Ação necessária 1: Indique todos os efeitos da picada mencionados no texto sobre os percevejos.
Ação necessária 2:
Responda com base no texto sobre os percevejos:
(a) De que universidade é Hidemasa Bono?
(b) Qual é o pesticida mais utilizado atualmente contra os percevejos?
(c) Onde se encontra principalmente a espécie Cimex hemipterus?
Ação necessária 3: Transcreva do texto sobre os percevejos o trecho que vai de "Os investigadores, liderados" até "e reacções alérgicas.".

Texto para análise:
==============================

Os investigadores, liderados por Hidemasa Bono da Universidade de Hiroshima, sequenciaram os genomas de percevejos suscetíveis e resistentes aos pesticidas, e encontraram centenas de mutações genéticas específicas dos percevejos resistentes.

Estas mutações não eram aleatórias. Ofereciam resistência aos piretróides – o pesticida mais utilizado atualmente contra os percevejos.

Insetos irritantes

Os percevejos são micropredadores que se alimentam de sangue, normalmente à noite. Não transmitem doenças aos seres humanos, mas a sua picada pode causar erupções cutâneas, bolhas e reacções alérgicas.

Aquilo a que chamamos “percevejos” são, na verdade, duas espécies: Cimex lectularius (o percevejo comum) e Cimex hemipterus, que se encontram principalmente nos trópicos.

==============================

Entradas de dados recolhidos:
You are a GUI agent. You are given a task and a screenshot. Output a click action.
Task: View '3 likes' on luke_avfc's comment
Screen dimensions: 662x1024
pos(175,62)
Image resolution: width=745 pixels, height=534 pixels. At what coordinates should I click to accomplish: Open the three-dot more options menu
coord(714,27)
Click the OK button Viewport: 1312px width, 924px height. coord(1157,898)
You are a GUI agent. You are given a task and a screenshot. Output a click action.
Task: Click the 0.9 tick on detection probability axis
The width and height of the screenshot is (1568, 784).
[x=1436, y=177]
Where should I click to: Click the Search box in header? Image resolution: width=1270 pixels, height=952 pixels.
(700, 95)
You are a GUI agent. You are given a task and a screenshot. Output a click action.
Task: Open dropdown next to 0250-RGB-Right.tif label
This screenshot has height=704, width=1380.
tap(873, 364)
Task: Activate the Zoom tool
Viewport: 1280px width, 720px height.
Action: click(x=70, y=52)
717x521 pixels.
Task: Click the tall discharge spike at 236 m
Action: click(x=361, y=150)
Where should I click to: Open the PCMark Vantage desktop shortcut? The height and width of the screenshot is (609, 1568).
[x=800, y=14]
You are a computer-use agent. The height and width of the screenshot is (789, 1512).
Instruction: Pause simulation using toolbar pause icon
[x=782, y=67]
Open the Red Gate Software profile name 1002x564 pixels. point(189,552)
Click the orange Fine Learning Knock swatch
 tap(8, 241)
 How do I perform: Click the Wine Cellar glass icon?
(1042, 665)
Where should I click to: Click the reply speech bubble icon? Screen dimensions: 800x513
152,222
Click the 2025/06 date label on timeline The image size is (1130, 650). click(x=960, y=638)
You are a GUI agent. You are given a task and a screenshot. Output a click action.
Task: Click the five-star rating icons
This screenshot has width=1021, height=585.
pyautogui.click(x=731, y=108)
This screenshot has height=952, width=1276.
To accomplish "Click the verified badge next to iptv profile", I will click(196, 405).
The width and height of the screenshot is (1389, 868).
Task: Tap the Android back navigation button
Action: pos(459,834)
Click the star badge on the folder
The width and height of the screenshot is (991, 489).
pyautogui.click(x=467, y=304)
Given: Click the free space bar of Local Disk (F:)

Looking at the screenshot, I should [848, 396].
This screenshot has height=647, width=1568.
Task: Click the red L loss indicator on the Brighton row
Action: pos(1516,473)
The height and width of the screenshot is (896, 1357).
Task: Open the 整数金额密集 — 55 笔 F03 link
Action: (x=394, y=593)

==============================

Resolução da tarefa 1: erupções cutâneas, bolhas, reacções alérgicas

Resolução da tarefa 2:
(a) Da Universidade de Hiroshima.
(b) Os piretróides.
(c) Nos trópicos.

Resolução da tarefa 3:
Os investigadores, liderados por Hidemasa Bono da Universidade de Hiroshima, sequenciaram os genomas de percevejos suscetíveis e resistentes aos pesticidas, e encontraram centenas de mutações genéticas específicas dos percevejos resistentes.

Estas mutações não eram aleatórias. Ofereciam resistência aos piretróides – o pesticida mais utilizado atualmente contra os percevejos.

Insetos irritantes

Os percevejos são micropredadores que se alimentam de sangue, normalmente à noite. Não transmitem doenças aos seres humanos, mas a sua picada pode causar erupções cutâneas, bolhas e reacções alérgicas.